======== Records shown ========

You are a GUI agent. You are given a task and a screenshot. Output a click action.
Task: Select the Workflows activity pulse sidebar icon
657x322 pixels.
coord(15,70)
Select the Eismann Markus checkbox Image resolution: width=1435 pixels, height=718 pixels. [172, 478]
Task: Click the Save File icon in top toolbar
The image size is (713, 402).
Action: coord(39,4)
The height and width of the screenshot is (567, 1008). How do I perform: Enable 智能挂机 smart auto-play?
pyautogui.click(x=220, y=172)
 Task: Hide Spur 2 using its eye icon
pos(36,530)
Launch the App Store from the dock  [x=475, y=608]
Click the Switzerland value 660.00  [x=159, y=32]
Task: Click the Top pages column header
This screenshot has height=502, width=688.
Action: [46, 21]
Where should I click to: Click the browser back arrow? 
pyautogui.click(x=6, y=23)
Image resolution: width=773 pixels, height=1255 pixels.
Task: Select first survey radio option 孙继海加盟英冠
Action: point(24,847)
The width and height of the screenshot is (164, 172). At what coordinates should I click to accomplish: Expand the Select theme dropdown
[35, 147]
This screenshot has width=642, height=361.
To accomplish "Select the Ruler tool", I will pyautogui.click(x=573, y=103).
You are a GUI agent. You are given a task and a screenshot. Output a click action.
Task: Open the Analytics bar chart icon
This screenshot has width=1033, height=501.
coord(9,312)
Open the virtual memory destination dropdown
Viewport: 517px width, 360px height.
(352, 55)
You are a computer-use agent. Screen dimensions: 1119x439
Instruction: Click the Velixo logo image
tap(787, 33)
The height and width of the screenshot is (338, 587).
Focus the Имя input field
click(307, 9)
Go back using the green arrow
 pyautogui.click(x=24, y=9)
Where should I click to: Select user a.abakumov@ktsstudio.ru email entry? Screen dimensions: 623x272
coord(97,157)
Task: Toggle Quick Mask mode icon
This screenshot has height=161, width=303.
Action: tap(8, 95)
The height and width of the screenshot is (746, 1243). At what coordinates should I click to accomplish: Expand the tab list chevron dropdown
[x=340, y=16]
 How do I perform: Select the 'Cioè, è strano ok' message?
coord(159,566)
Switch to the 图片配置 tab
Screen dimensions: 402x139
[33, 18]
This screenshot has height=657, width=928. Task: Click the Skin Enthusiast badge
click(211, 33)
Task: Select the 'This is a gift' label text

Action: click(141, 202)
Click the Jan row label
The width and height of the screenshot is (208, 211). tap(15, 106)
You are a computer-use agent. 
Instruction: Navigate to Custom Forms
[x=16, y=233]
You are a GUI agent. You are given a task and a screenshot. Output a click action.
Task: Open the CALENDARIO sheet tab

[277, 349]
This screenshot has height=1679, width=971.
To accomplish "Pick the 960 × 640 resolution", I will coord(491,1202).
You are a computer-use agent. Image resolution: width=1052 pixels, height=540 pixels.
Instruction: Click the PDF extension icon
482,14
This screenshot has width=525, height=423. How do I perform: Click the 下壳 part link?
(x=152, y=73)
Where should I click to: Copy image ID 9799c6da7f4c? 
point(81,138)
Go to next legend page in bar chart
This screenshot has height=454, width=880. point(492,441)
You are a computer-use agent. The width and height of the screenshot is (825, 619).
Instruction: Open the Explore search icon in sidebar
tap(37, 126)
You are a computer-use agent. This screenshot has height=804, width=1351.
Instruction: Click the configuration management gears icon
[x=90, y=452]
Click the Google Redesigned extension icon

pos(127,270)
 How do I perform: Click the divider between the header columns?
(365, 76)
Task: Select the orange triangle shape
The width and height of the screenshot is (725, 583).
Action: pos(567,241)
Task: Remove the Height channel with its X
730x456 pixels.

========

--- Problem details ---
Determine which lines above include the word "agent", and report those lines in full.

--- Response area ---
You are a GUI agent. You are given a task and a screenshot. Output a click action.
You are a GUI agent. You are given a task and a screenshot. Output a click action.
You are a computer-use agent. Screen dimensions: 1119x439
You are a computer-use agent. 
You are a GUI agent. You are given a task and a screenshot. Output a click action.
You are a computer-use agent. Image resolution: width=1052 pixels, height=540 pixels.
You are a computer-use agent. The width and height of the screenshot is (825, 619).
You are a computer-use agent. This screenshot has height=804, width=1351.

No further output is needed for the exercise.